One day long time ago, when a woman was washing clothes at Dun River (today’s Beipan River in western Guizhou Province), a three-joint big bamboo tube floated over between her feet, and could not be pushed away. At this moment, she caught a baby’s cry coming out of the tube. She cut open the tube and found a male infant in there, who was brought up in her home and became well versed in both letters and martial arts. He named himself as Yelang Marquis, taking bamboo as his family name. Where the cut bamboo tube was left grew up a flourishing bamboo forest. Later generations built Bamboo King Temple to worship him.

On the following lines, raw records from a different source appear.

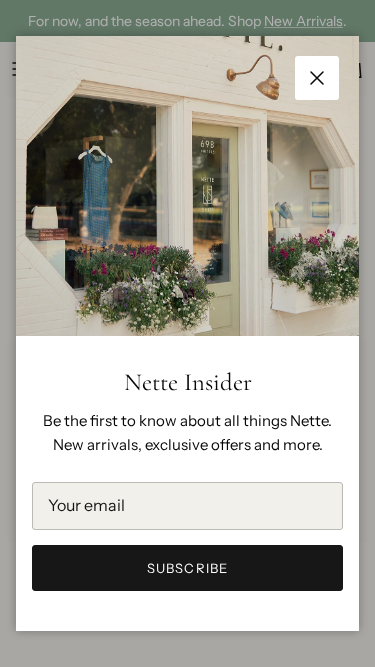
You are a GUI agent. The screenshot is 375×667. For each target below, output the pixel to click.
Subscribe (187, 568)
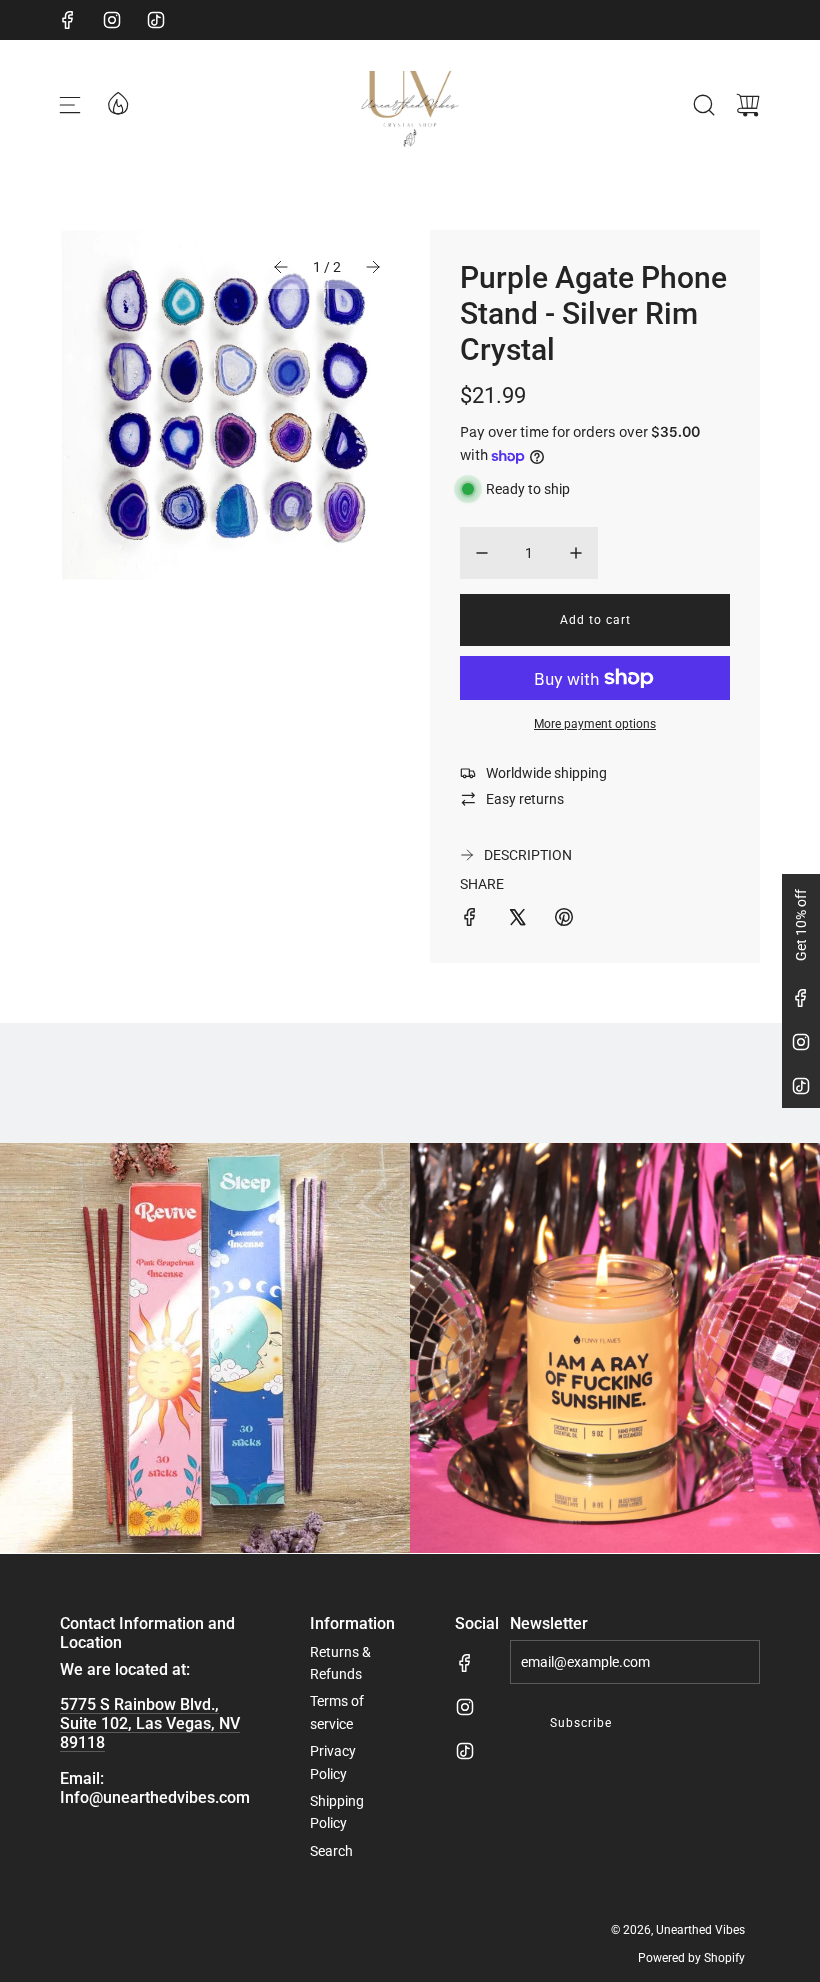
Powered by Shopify (691, 1958)
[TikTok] (156, 20)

Even today, legends about Bamboo King and the custom of respecting bamboo still remain widely among the Qilao people. In Meijia Village of Daozhen Qilao and Miao Autonomous County, when the first boy is born, parents would bury his placenta with some egg husks under a bamboo forest, wishing to get Bamboo King’s blessing. At Spring Festival, every family would go to the bamboo forest to burn paper money to Bamboo King. In some places, people use bamboo tubes filled with rice to worship the ancestors or pray for good harvests. Some scholars assert that this reverence for bamboo originated from the worship of bamboo tattoos, which is from the importance and usefulness of bamboo to the Qilao ancients.